**What needs to be done:** Give the data again, word for word.

[Data records]
──────────
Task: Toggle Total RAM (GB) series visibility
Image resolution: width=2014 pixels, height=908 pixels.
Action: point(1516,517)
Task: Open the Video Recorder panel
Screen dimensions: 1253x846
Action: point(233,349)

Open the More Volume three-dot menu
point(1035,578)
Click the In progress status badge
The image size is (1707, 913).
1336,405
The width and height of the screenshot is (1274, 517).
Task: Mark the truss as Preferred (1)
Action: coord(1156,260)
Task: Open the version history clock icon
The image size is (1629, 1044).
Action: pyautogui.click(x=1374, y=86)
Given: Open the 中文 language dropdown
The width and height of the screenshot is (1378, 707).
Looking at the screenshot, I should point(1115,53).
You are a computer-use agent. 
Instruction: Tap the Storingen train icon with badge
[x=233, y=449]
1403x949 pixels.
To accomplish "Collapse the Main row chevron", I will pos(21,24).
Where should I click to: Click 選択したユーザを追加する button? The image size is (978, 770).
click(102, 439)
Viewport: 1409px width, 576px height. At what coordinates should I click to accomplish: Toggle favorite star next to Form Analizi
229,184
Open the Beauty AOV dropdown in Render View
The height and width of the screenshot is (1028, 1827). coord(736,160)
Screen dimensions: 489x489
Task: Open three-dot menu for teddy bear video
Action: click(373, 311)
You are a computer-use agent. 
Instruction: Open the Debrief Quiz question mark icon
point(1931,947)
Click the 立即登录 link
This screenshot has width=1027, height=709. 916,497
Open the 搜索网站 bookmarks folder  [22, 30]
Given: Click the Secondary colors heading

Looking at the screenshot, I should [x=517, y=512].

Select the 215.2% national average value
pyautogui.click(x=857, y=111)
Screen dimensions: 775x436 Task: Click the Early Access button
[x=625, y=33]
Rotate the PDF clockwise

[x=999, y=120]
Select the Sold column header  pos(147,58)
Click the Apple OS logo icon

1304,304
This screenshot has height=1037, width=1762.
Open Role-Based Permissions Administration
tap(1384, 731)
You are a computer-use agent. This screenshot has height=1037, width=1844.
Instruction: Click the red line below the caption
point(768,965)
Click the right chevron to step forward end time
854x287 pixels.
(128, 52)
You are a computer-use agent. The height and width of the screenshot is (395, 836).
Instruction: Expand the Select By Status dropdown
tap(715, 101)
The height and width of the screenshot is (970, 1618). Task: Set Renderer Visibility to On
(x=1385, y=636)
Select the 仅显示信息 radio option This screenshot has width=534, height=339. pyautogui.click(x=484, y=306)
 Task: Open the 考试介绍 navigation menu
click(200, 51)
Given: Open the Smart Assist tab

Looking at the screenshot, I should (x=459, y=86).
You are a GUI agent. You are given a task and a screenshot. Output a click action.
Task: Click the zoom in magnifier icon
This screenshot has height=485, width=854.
──────────
**Response to the exercise:**
Task: Toggle Total RAM (GB) series visibility
Image resolution: width=2014 pixels, height=908 pixels.
Action: point(1516,517)
Task: Open the Video Recorder panel
Screen dimensions: 1253x846
Action: point(233,349)

Open the More Volume three-dot menu
point(1035,578)
Click the In progress status badge
The image size is (1707, 913).
1336,405
The width and height of the screenshot is (1274, 517).
Task: Mark the truss as Preferred (1)
Action: coord(1156,260)
Task: Open the version history clock icon
The image size is (1629, 1044).
Action: pyautogui.click(x=1374, y=86)
Given: Open the 中文 language dropdown
The width and height of the screenshot is (1378, 707).
Looking at the screenshot, I should point(1115,53).
You are a computer-use agent. 
Instruction: Tap the Storingen train icon with badge
[x=233, y=449]
1403x949 pixels.
To accomplish "Collapse the Main row chevron", I will pos(21,24).
Where should I click to: Click 選択したユーザを追加する button? The image size is (978, 770).
click(102, 439)
Viewport: 1409px width, 576px height. At what coordinates should I click to accomplish: Toggle favorite star next to Form Analizi
229,184
Open the Beauty AOV dropdown in Render View
The height and width of the screenshot is (1028, 1827). coord(736,160)
Screen dimensions: 489x489
Task: Open three-dot menu for teddy bear video
Action: click(373, 311)
You are a computer-use agent. 
Instruction: Open the Debrief Quiz question mark icon
point(1931,947)
Click the 立即登录 link
This screenshot has width=1027, height=709. 916,497
Open the 搜索网站 bookmarks folder  [22, 30]
Given: Click the Secondary colors heading

Looking at the screenshot, I should [x=517, y=512].

Select the 215.2% national average value
pyautogui.click(x=857, y=111)
Screen dimensions: 775x436 Task: Click the Early Access button
[x=625, y=33]
Rotate the PDF clockwise

[x=999, y=120]
Select the Sold column header  pos(147,58)
Click the Apple OS logo icon

1304,304
This screenshot has height=1037, width=1762.
Open Role-Based Permissions Administration
tap(1384, 731)
You are a computer-use agent. This screenshot has height=1037, width=1844.
Instruction: Click the red line below the caption
point(768,965)
Click the right chevron to step forward end time
854x287 pixels.
(128, 52)
You are a computer-use agent. The height and width of the screenshot is (395, 836).
Instruction: Expand the Select By Status dropdown
tap(715, 101)
The height and width of the screenshot is (970, 1618). Task: Set Renderer Visibility to On
(x=1385, y=636)
Select the 仅显示信息 radio option This screenshot has width=534, height=339. pyautogui.click(x=484, y=306)
 Task: Open the 考试介绍 navigation menu
click(200, 51)
Given: Open the Smart Assist tab

Looking at the screenshot, I should (x=459, y=86).
You are a GUI agent. You are given a task and a screenshot. Output a click action.
Task: Click the zoom in magnifier icon
This screenshot has height=485, width=854.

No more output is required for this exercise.